Warm up to winter
Ready your home for the winter months with cosy everyday upgrades that’ll give you comfort in the cold
With new-season TV lined up on the player, salads giving way to stews and soups, and cashmere and fleece back in rotation in your wardrobe, it’s time to think about entering hibernation mode. Yep, as winter approaches, so does the call to cosy up on the sofa with the curtains drawn.
Add a few soft textures, furnishings in richer hues and a scattering of personalised luxuries and, instead of dreading the long cold nights, you’ll revel in them as you retire to your retreat to recharge. Here are our top eight tips for rediscovering the joys of staying in.
1. Create a reading corner
With both the Nobel Prize for Literature and the Booker Prize being announced in autumn, you’ll probably have a bestseller on the go RN. Take your reading experience to the next level with a quiet corner for hunkering down. Make sure there’s plenty of natural light – or a reading lamp, especially if you’re reading in bed. For awkward spots with no plug nearby, we now stock portable lamps that are rechargeable to give you hours of cord-free light with each charge.
2. Add layers
There’s something inherently soothing about blankets and throws. Drape a few over your bed, style one on your sofa or start an inviting pile ready for movie nights. Piglet in Bed and Bedfolk have luxury linens to die for in natural fabrics such as cotton or wool, but synthetic fleece has its place too – it’s crazily soft and warm, and washes like a dream.
3. Unwind with scent
Leave citrus and floral scents for spring and summer and instead lean into warm berry or rich oudh candles to set a cosy olfactory scene come evening.
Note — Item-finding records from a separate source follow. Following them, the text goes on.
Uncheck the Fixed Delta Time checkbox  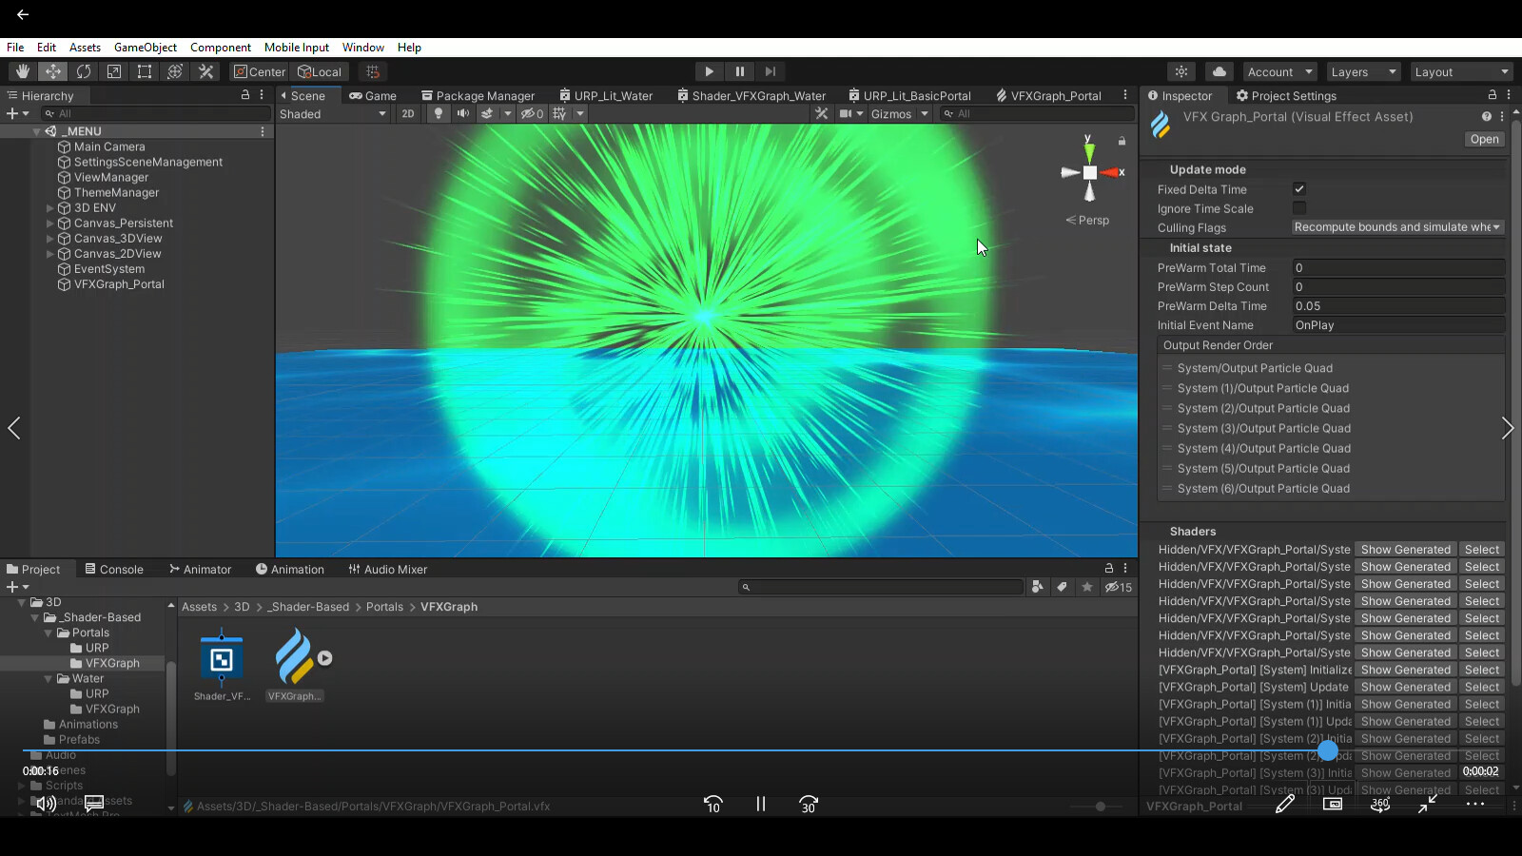pos(1299,188)
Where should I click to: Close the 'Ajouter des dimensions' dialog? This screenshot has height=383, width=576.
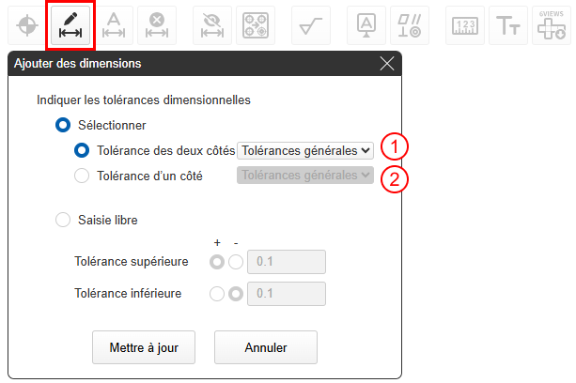387,64
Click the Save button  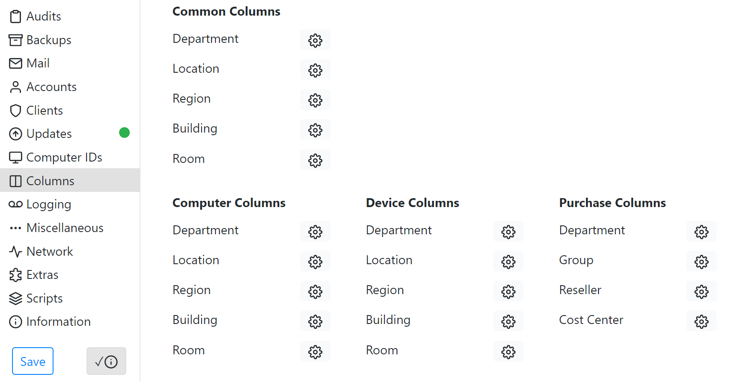pyautogui.click(x=33, y=361)
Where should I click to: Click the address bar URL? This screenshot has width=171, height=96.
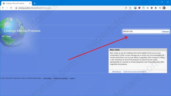click(x=34, y=8)
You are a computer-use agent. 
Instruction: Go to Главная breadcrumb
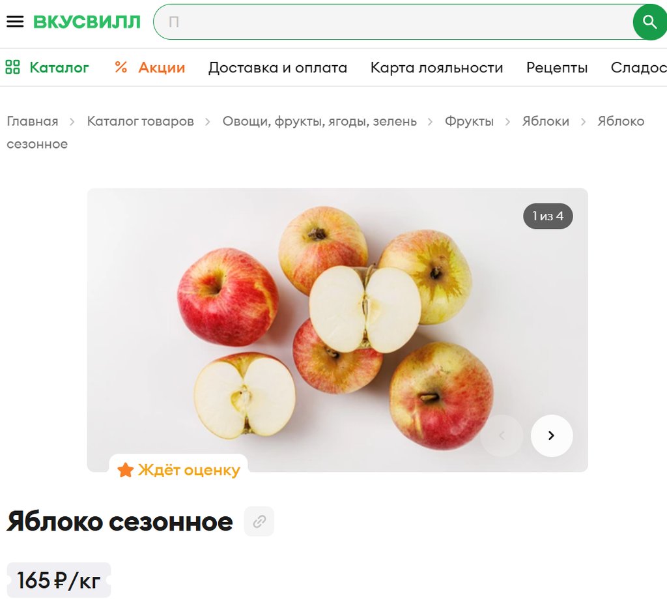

Jo Malone’s range of charity candles (with 75% of sales going to the Shining A Light On Mental Health Foundation) are as beautifully packaged as they are scented, with gooseberry in particular striking an unexpectedly autumnal note. As we get nearer to Christmas, look for diffusers or candles with a heart of cinnamon, ginger or pine. On a budget? Scent your whole home with this stovetop pot pourri.
4. Hang art you love
Surround yourself with artwork and images that make you smile. Print out phone snaps, do a doodle and frame it (or if your children are bringing artworks home from school, have a selection mounted), or remember a gallery trip with a print. Even just moving pictures around for a change of scene can be refreshing.
5. Set up a creative space
Even if you’re not working from home, create an area to help you feel inspired. Start a daily journal, noting down five things that make you feel happy, revisit a lapsed hobby, write letters to friends or start that novel you always planned to write…
6. Take up a hobby
Why not carve out time to embark on a small project, like knitting, embroidery or macramé? Craft is known to reduce stress by 88%. Alright, we made that bit up, but it feels like it when you calm your mind with busy hands and create something beautiful. Do it to some of your favourite music and lose yourself in the task.
7. You do you
Update a bare corner with a cluster of accessories. Walk around your home and pick out your favourite things, arranging them to create a vignette where you can appreciate them most. Lean frames of different heights on a sideboard, re-plant supermarket bulbs in a pretty pot, or decant taper candles into an empty vase for a quick update.
8. Turn in early
The control centre of your cosy universe is your bed. So now’s the time to consider whether you need to invest in a new frame. Fabric headboards make reading or watching a box set from bed an act of self-care in itself, and many come in an array of colours to fit with your scheme. If you want a quicker update, a mattress topper can transform the warmth or comfort of your existing mattress, or indulge in a heated blanket if you feel the cold.